Monday, October 8, 2012
Waltzing 'Round and 'Round We Go
They went to dances, she said. Local bands at a dance hall run by two brothers. They were only in 8th grade, she and her twin, but considered nearly grown-up. After graduation, they'd be getting jobs and earning their own way, but for now, they danced. Sat at the bar and ordered mixed drinks. There was no such thing as being asked for an i.d. But they didn't drive. Their uncle chauffeured them. Another uncle and aunt went to the dances, too. This uncle was a marvelous dancer, she said. And there was an immensely fat man. Maybe 300 pounds. Oh, but how this fat man waltzed. If you could get a waltz with him, the evening was complete. One night there was such a snow storm that the dance hall brothers had to take them in until their father could make his way to retrieve them the next morning. Her mother aged ten years that night, she said.
There was a boyfriend named Bill.

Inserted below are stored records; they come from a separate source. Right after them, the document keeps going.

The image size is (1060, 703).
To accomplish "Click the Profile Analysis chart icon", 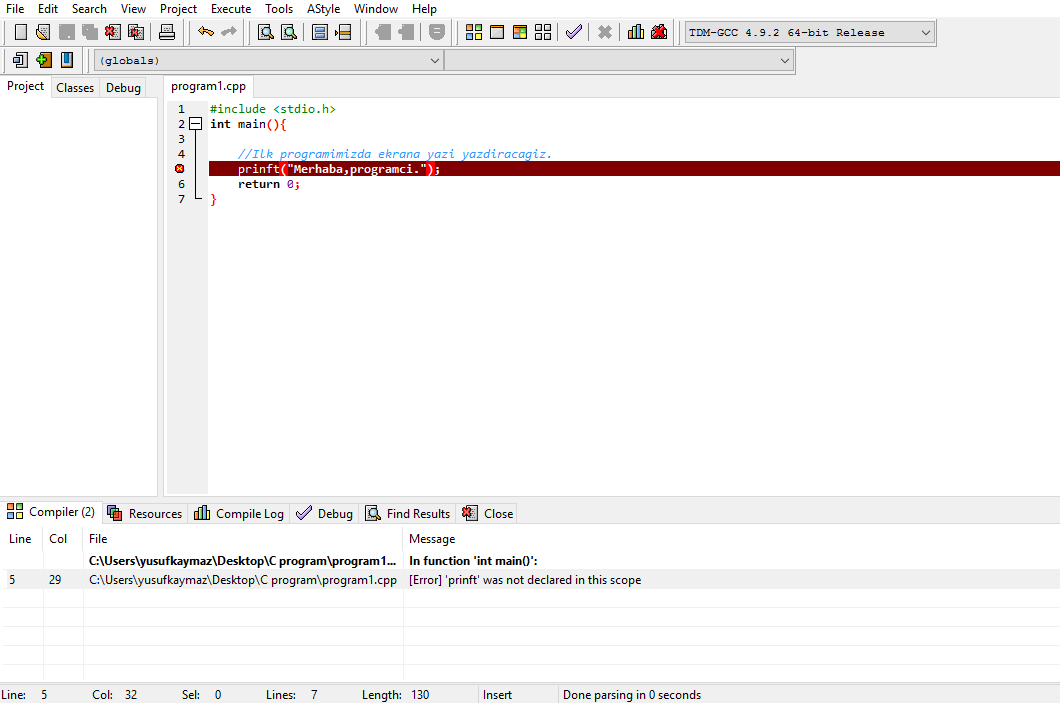I will coord(636,32).
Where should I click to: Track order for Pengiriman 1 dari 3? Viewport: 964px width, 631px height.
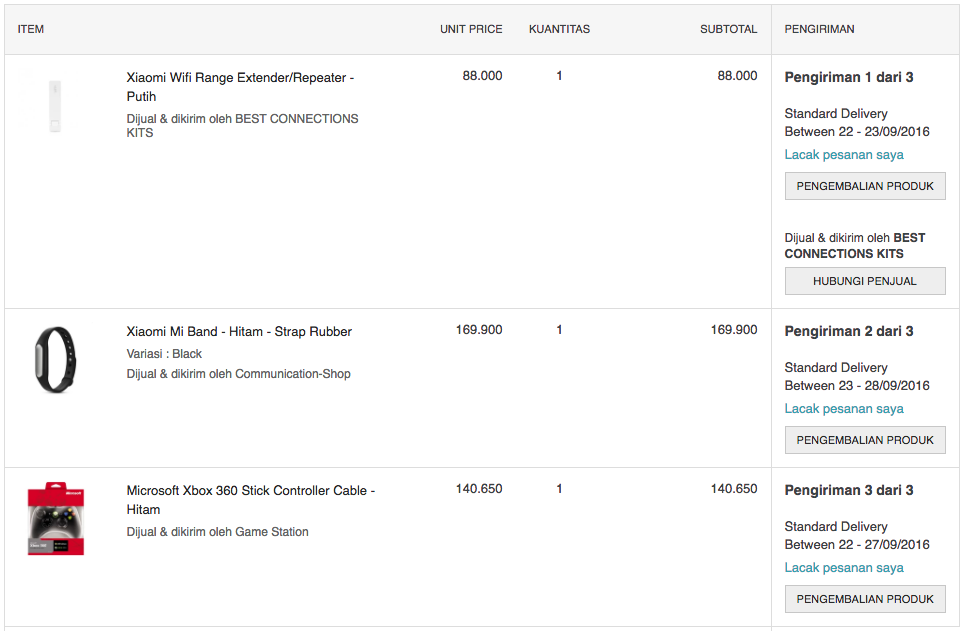coord(844,155)
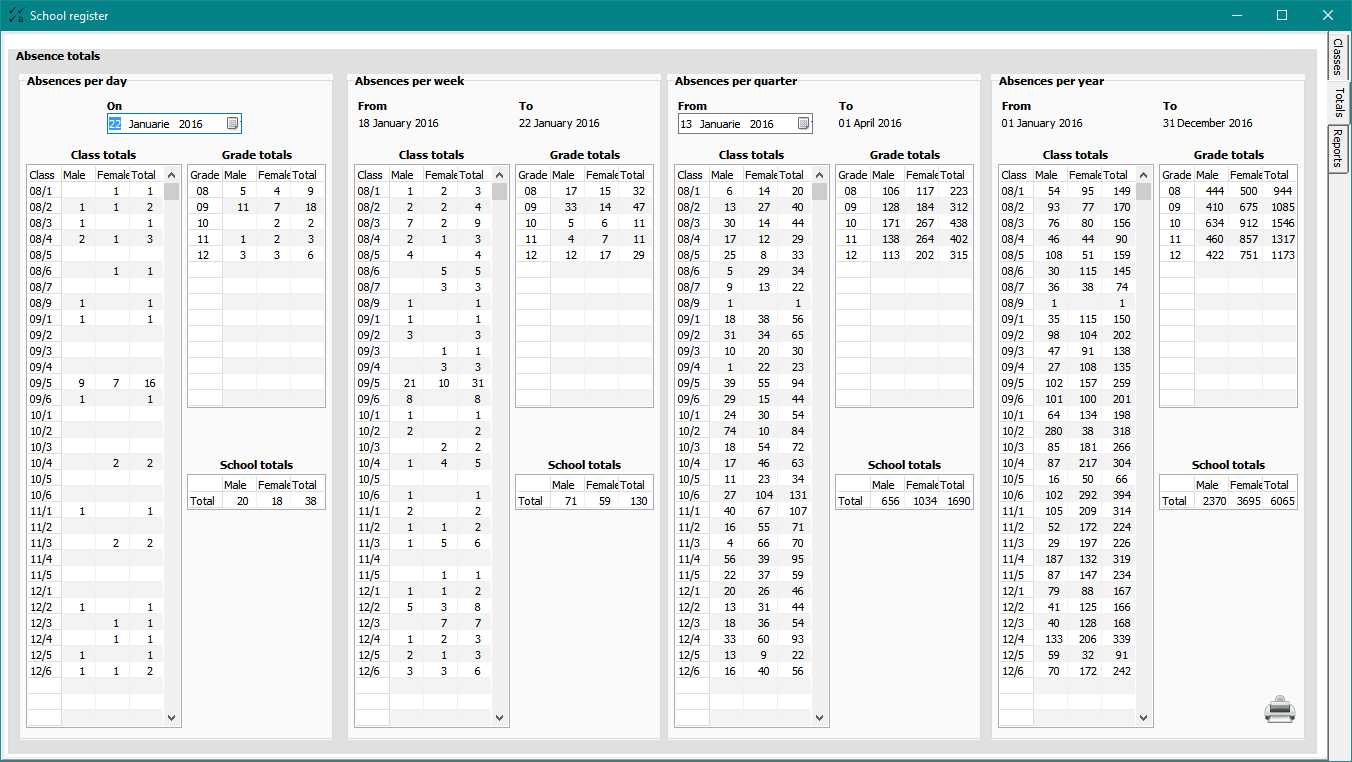This screenshot has height=762, width=1352.
Task: Click Grade column header in per-year grade totals
Action: tap(1176, 175)
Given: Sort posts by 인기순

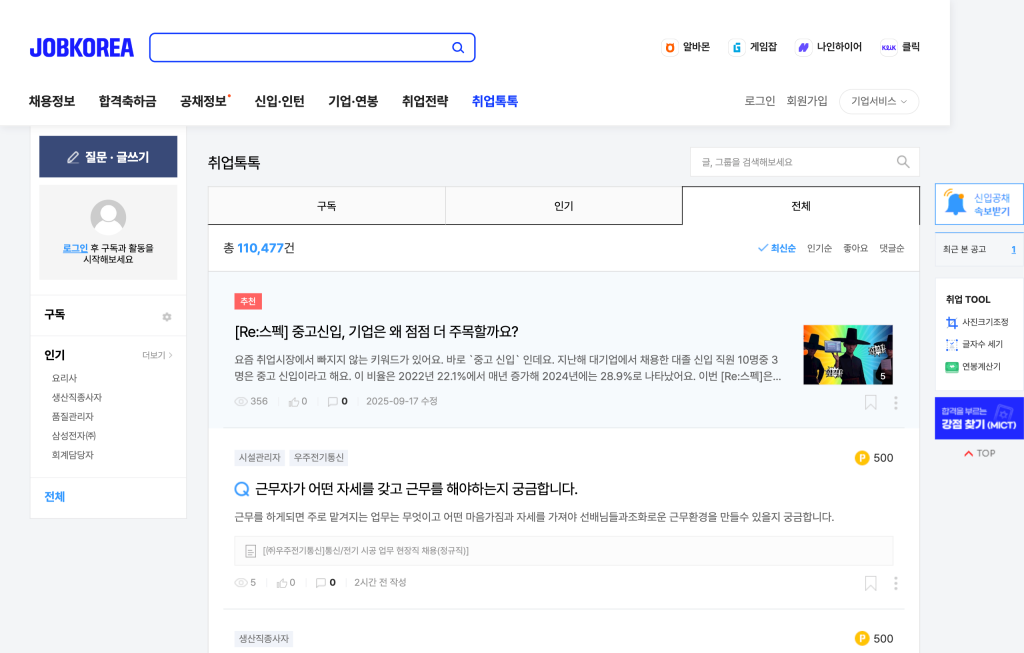Looking at the screenshot, I should coord(819,248).
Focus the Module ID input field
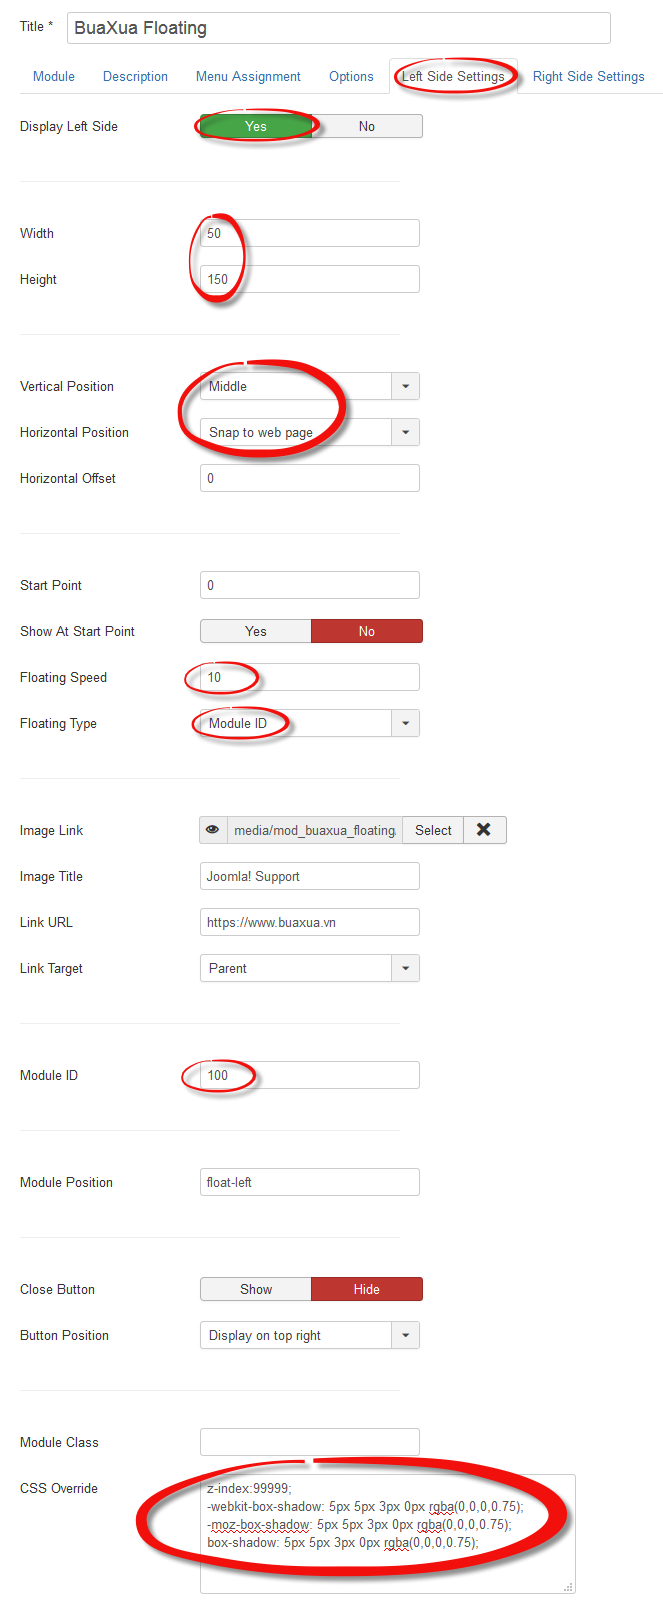 (x=310, y=1075)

He wanted to marry her, she said. A marine, he was, and he asked her to to move to San Diego. No. She couldn't imagine it. Too far. He was snatched up by a classmate. Came back from the war, wounded. A long recovery. Her sister kept her apprised. Years later after my mother was married, Bill happened into my father's business at a moment when my mother happened to be there. You, she said. You, he said.
Two decades later, my father dead. My mother remarried. And the dancing uncle and aunt give dance lessons to my mother and her new husband. Who didn't know his left foot from his right, she said.
Four decades later, my mother living in California with me. The second husband, the dancing aunt and uncle--all dead. Her sister in a nursing home on the east coast. The live music in a country dance hall, long silent.
And Bill. Unaccounted for, but still dancing in her memories.